Collected data:
--- START ---
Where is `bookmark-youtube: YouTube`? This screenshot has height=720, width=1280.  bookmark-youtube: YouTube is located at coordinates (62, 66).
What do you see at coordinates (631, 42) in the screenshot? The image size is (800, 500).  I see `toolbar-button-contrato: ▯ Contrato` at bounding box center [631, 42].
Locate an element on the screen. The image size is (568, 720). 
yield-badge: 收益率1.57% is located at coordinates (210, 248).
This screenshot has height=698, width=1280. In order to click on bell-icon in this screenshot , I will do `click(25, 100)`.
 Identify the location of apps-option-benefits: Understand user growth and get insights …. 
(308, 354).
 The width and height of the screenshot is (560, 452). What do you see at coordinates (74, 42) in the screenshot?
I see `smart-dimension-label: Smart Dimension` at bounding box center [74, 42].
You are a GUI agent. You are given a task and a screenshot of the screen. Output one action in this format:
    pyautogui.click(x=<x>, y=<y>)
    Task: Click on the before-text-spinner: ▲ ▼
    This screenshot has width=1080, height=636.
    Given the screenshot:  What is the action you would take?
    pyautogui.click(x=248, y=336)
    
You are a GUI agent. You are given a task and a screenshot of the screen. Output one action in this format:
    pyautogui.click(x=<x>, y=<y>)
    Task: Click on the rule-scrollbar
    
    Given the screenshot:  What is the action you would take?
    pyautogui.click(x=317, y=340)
--- END ---
▶ [Description of the task]: Can you rewrite all the records above with "GUI agent" replaced by "interface agent" wherever it occurs, leaving everything else unchanged?

▶ [Answer section]:
Where is `bookmark-youtube: YouTube`? This screenshot has height=720, width=1280.  bookmark-youtube: YouTube is located at coordinates (62, 66).
What do you see at coordinates (631, 42) in the screenshot? The image size is (800, 500).  I see `toolbar-button-contrato: ▯ Contrato` at bounding box center [631, 42].
Locate an element on the screen. The image size is (568, 720). 
yield-badge: 收益率1.57% is located at coordinates (210, 248).
This screenshot has height=698, width=1280. In order to click on bell-icon in this screenshot , I will do `click(25, 100)`.
 Identify the location of apps-option-benefits: Understand user growth and get insights …. 
(308, 354).
 The width and height of the screenshot is (560, 452). What do you see at coordinates (74, 42) in the screenshot?
I see `smart-dimension-label: Smart Dimension` at bounding box center [74, 42].
You are a interface agent. You are given a task and a screenshot of the screen. Output one action in this format:
    pyautogui.click(x=<x>, y=<y>)
    Task: Click on the before-text-spinner: ▲ ▼
    This screenshot has width=1080, height=636.
    Given the screenshot:  What is the action you would take?
    pyautogui.click(x=248, y=336)
    
You are a interface agent. You are given a task and a screenshot of the screen. Output one action in this format:
    pyautogui.click(x=<x>, y=<y>)
    Task: Click on the rule-scrollbar
    
    Given the screenshot:  What is the action you would take?
    pyautogui.click(x=317, y=340)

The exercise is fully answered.